PROBLEM DESCRIPTION:
From the line containing "Open the September 21, 2016 meeting row" through the last line of the entries, output the text exactly. Pictures stay out.

══════

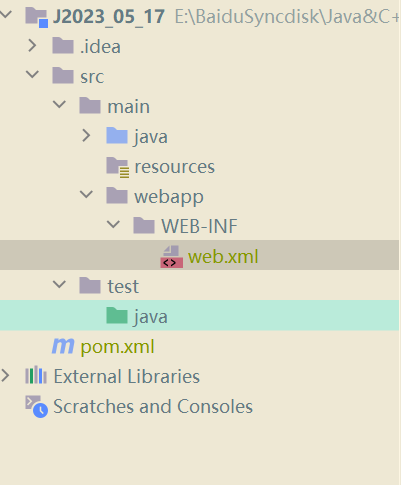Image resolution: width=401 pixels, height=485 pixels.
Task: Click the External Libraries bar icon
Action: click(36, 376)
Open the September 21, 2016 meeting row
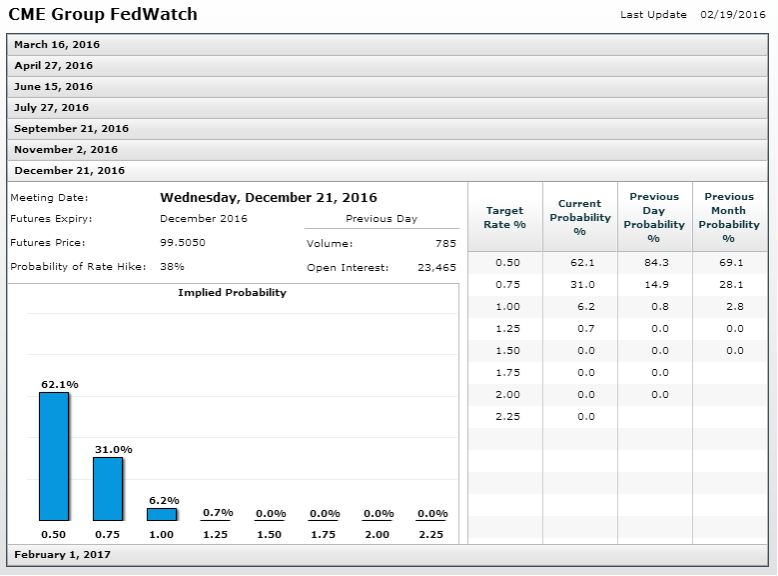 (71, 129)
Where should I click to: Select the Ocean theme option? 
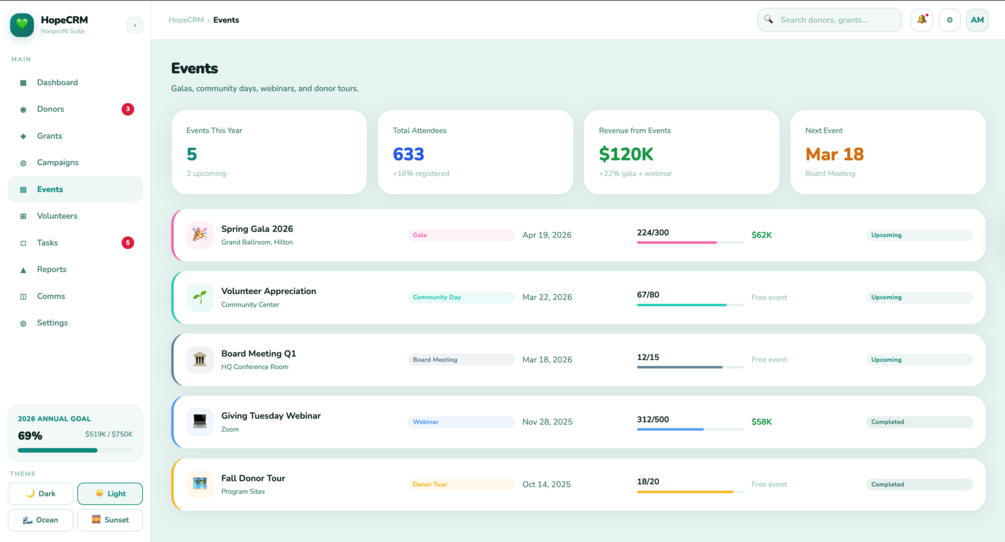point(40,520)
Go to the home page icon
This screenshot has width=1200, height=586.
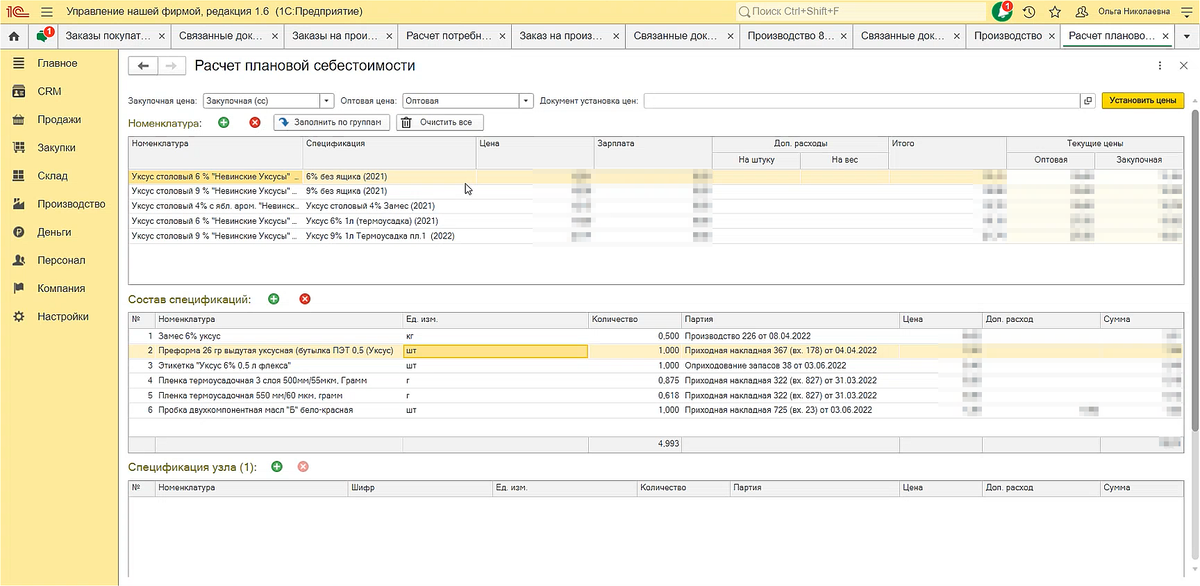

══════

ANSWER AREA:
Open the September 21, 2016 meeting row
 (71, 129)
Where should I click to: Select the Ocean theme option? 
point(40,520)
Go to the home page icon
This screenshot has width=1200, height=586.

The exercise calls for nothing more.